[[ Records supplied open ]]

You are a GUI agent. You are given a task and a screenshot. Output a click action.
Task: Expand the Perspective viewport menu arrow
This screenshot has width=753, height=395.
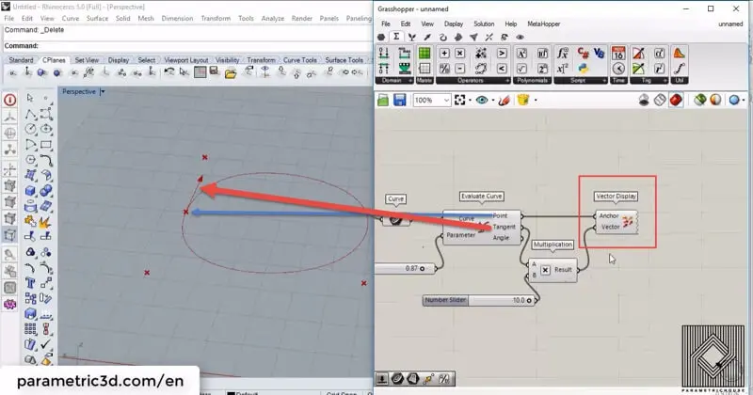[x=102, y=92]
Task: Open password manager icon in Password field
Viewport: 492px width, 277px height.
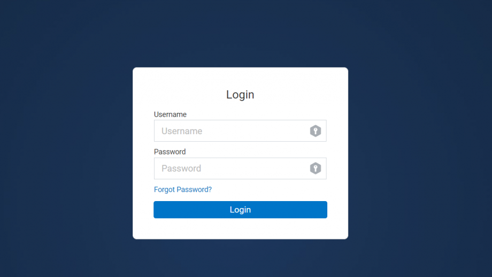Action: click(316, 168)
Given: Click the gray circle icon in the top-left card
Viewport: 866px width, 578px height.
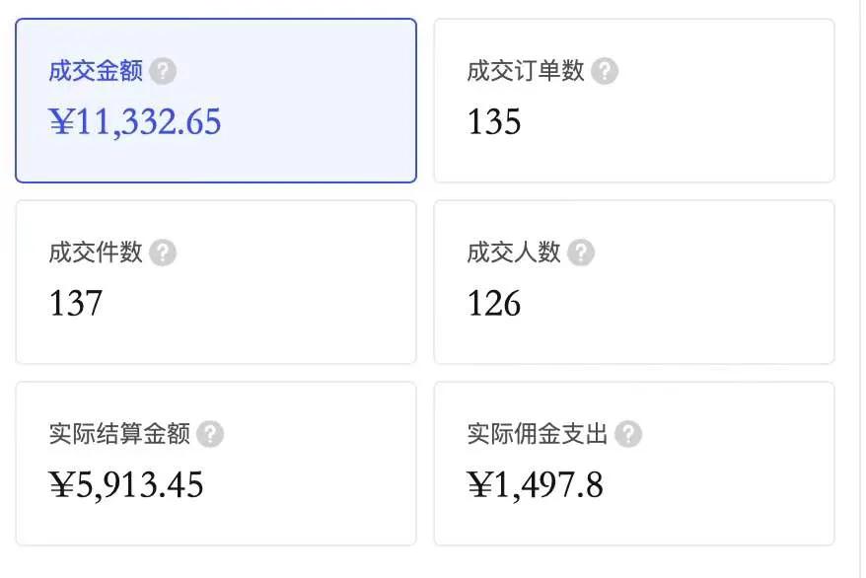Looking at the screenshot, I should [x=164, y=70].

[[ Records supplied closed ]]
[[ Records supplied open ]]

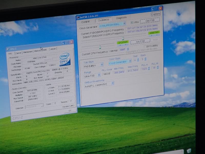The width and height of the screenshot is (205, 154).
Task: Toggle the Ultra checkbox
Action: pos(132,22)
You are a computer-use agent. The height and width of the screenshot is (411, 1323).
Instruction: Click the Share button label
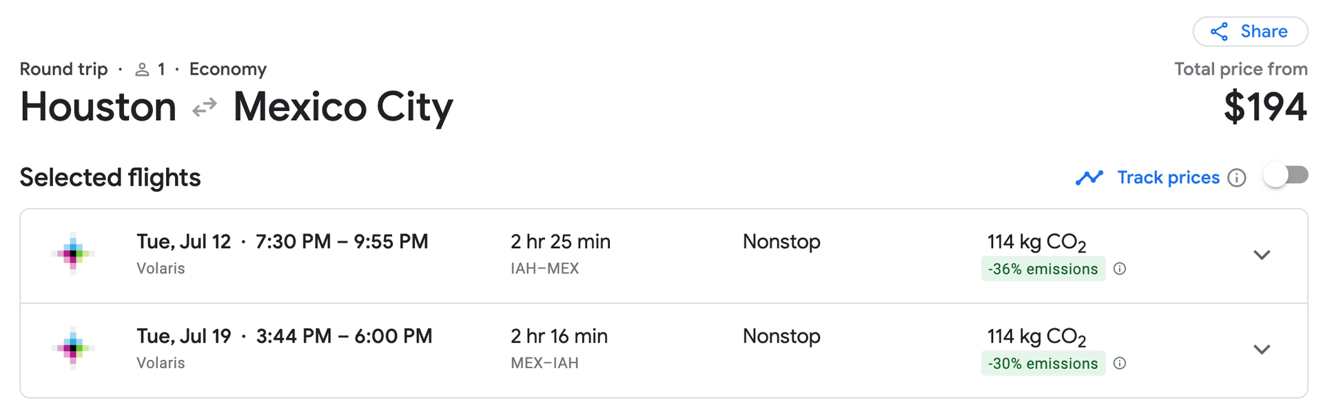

[[ Records supplied closed ]]

**What the task asks:** Copy only the lines above from the one containing "This screenshot has width=753, height=395." through the one containing "Given: Click the", both included. Leave out the pictures.

**Task output:**
This screenshot has width=753, height=395.
[x=102, y=92]
Task: Open password manager icon in Password field
Viewport: 492px width, 277px height.
Action: click(316, 168)
Given: Click the gray circle icon in the top-left card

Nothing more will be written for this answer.